"Amazon is planning to use artificial intelligence to recreate destroyed footage from Orson Welles' 1942 film "The Magnificent Ambersons" - but the late directors' estate is calling bull. In a statement to Variety, a spokesperson for David Reeder, whose Reeder Brand Management handles Welles' estate on behalf of the auteur's daughter Beatrice, said that the family hadn't been informed of the project, which is slated to generate with AI the final 43 minutes of the film."
"Edward Saatchi, the CEO of the Showrunner AI video app that Amazon recently invested in, told CNBC's "Squawk Box" last week that he and indie filmmaker Brian Rose want to resurrect that "lost" footage from Welles "ruined masterpiece" and bring the film "back to life." They plan to do so by shooting sequences with live actors and then face-swapping their likenesses with AI recreations of the movie's original cast."
"To call "Ambersons" a lost masterpiece isn't exactly an overstatement. Welles' film adaptation of a 1918 Pulitzer-winning novel of the same name by author Booth Tarkington takes on societal change around the early 20th century - but his raw cut was significantly modified by Golden Age studio RKO, removing nearly an hour of footage and changing the ending to a happier one."

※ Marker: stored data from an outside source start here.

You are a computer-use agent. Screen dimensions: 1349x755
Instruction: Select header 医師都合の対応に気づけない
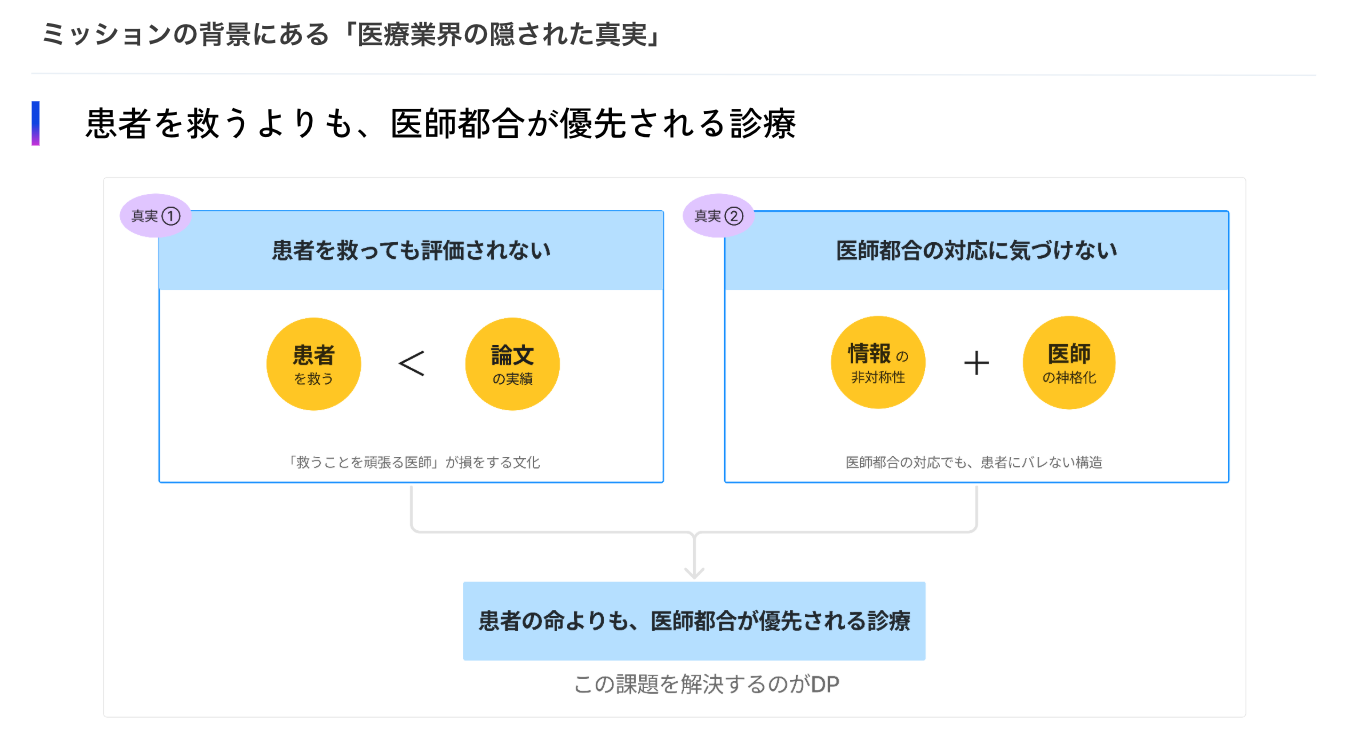(x=976, y=251)
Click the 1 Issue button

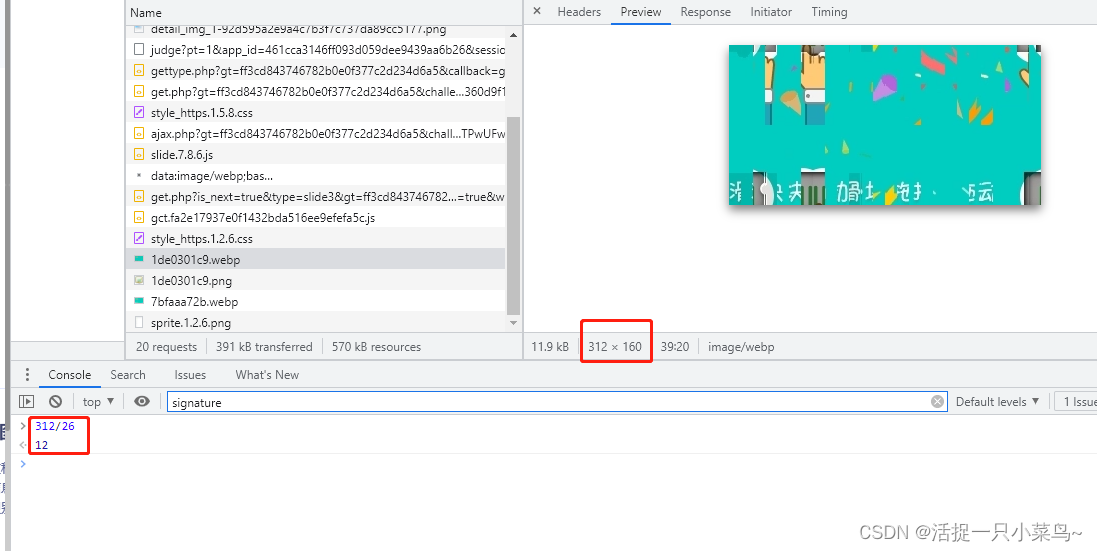click(x=1079, y=402)
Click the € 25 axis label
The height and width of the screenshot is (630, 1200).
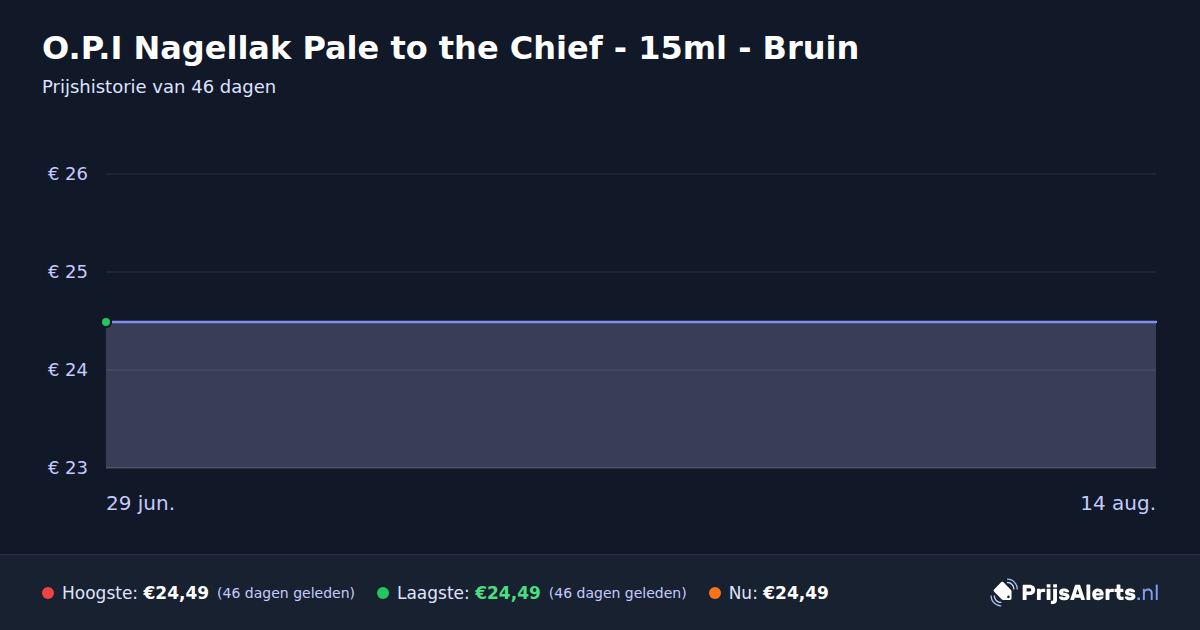click(x=68, y=272)
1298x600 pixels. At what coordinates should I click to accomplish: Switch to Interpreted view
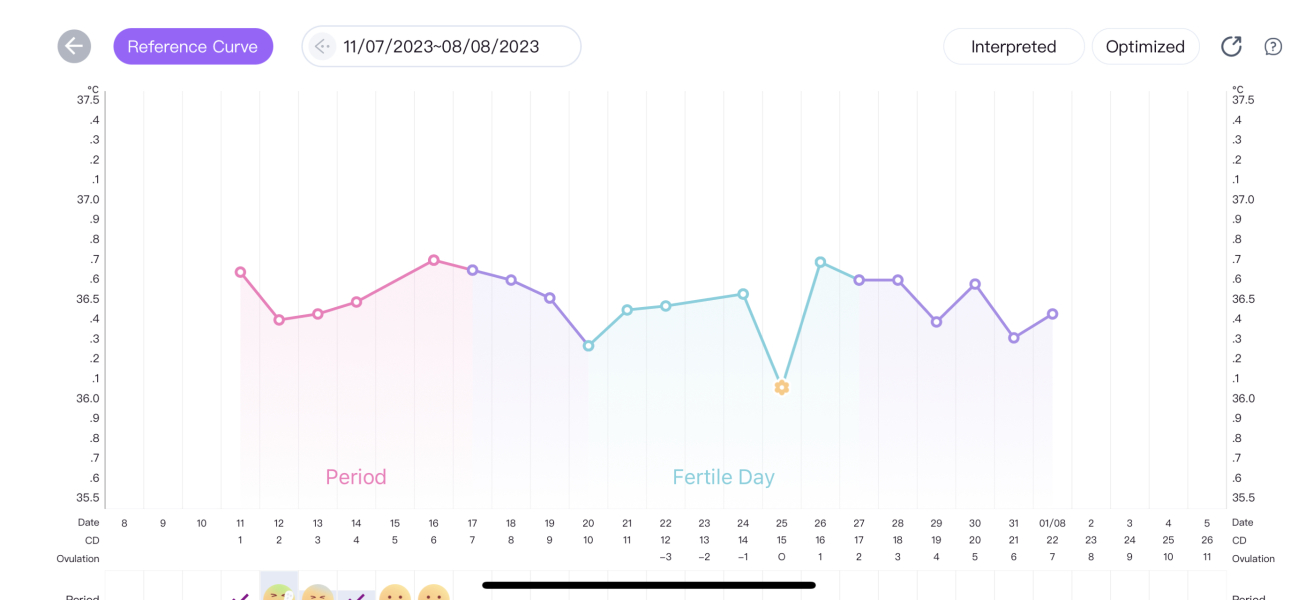(x=1013, y=46)
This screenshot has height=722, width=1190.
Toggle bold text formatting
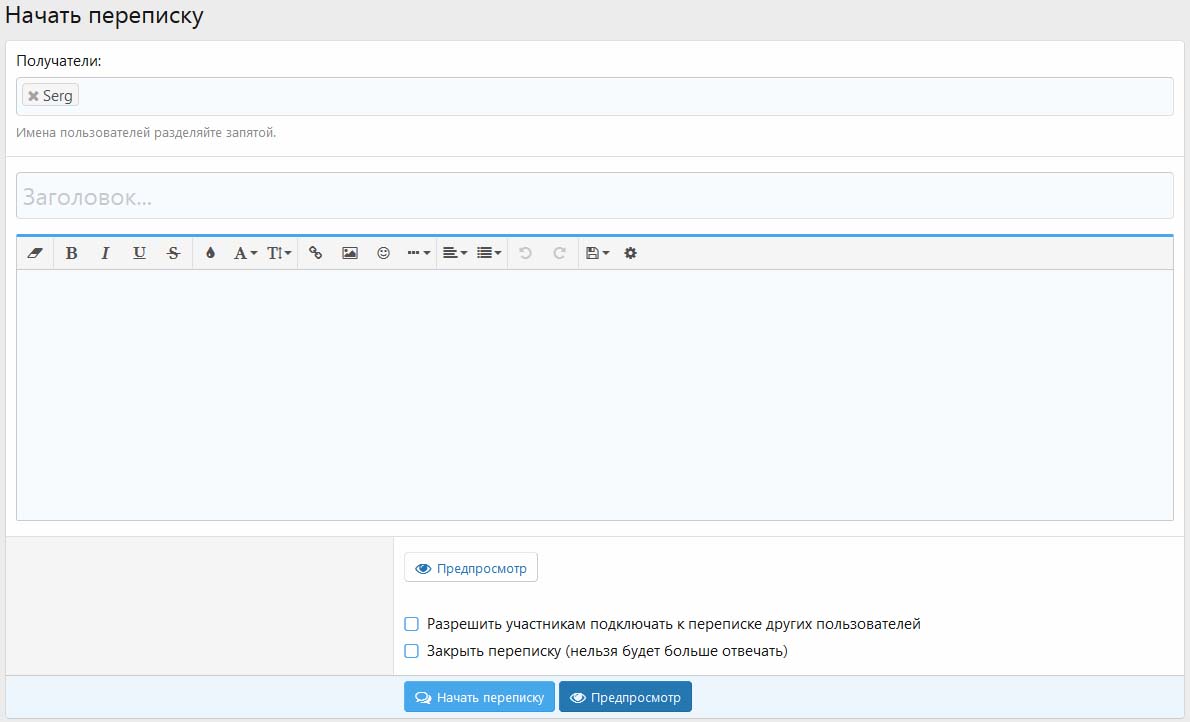(x=71, y=253)
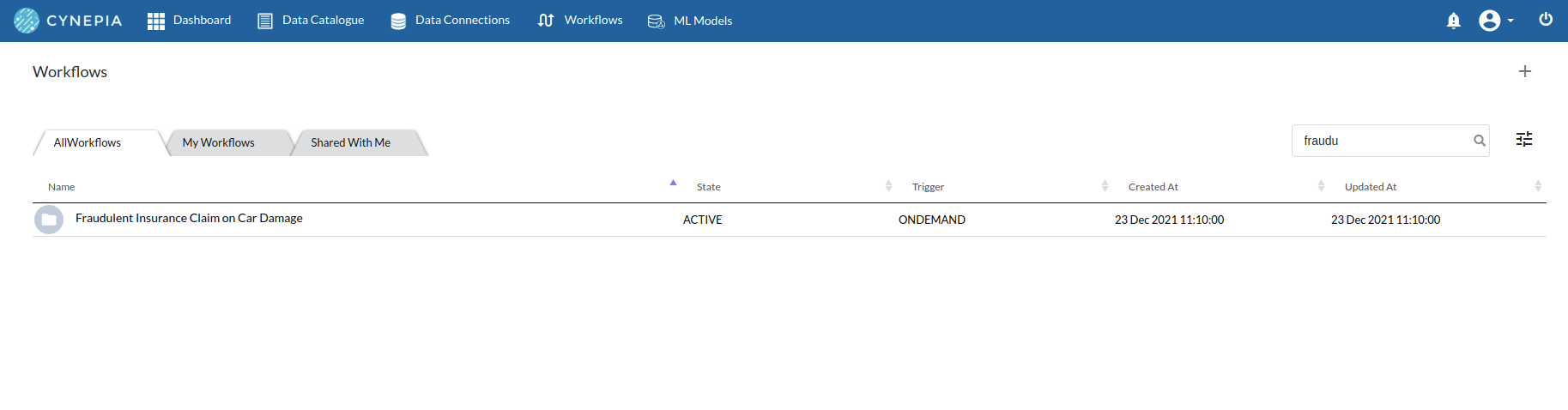Click the plus icon to add workflow

tap(1525, 71)
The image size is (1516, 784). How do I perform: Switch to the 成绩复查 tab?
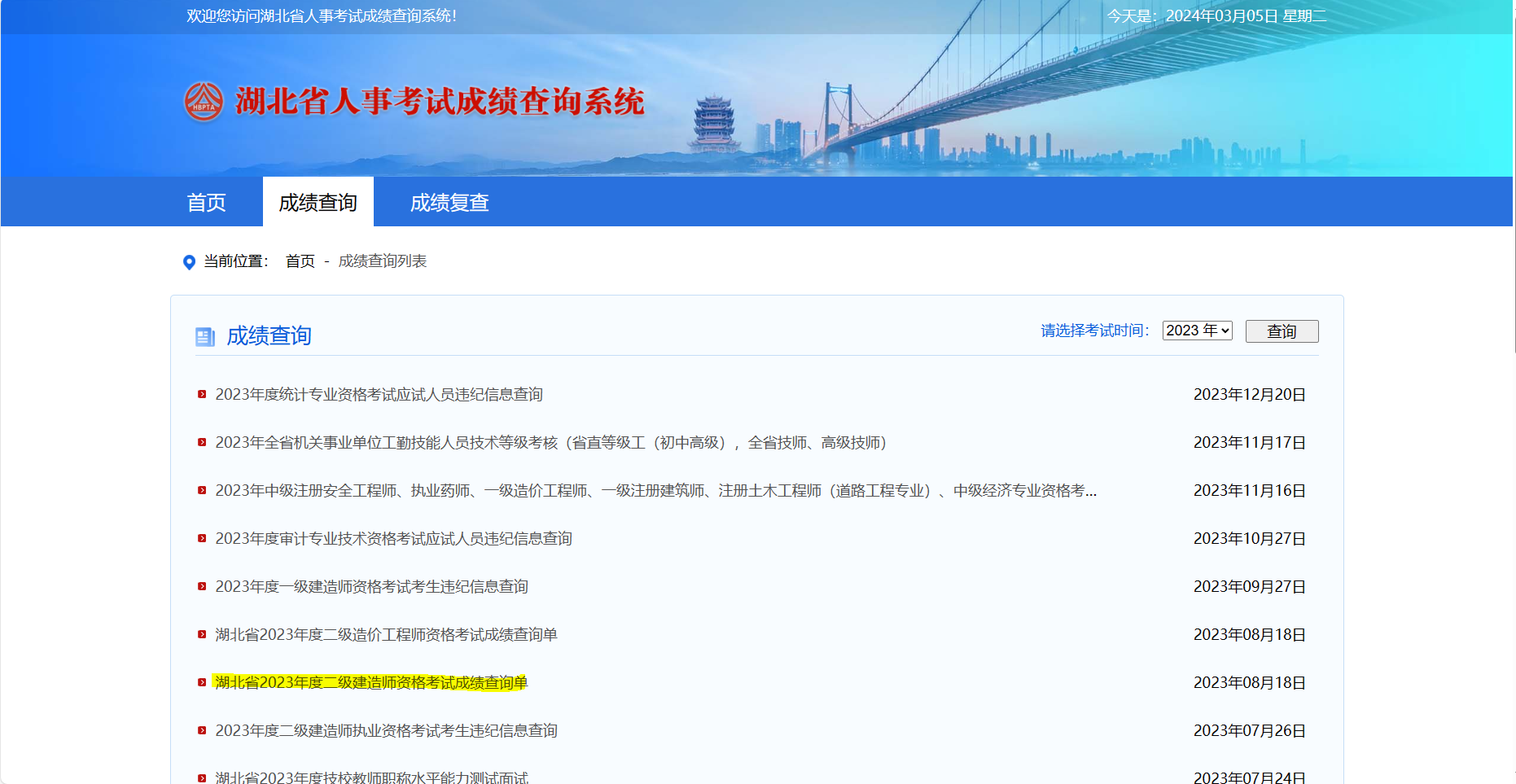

Amazon-backed creators plan to generate the final 43 minutes of Orson Welles' 1942 film The Magnificent Ambersons using AI-driven face-swapping and live-action sequences. The project involves the Showrunner AI app, led publicly by CEO Edward Saatchi, and indie filmmaker Brian Rose, with VFX direction from Tom Clive. The plan echoes earlier uses of digital resurrection in film, including Forrest Gump and posthumous CGI appearances in Rogue One and The Rise of Skywalker. Welles' original cut was heavily altered by studio RKO, which burned removed footage despite surviving director's notes outlining the original ending. The Welles estate reports it was not informed and objects to the plan.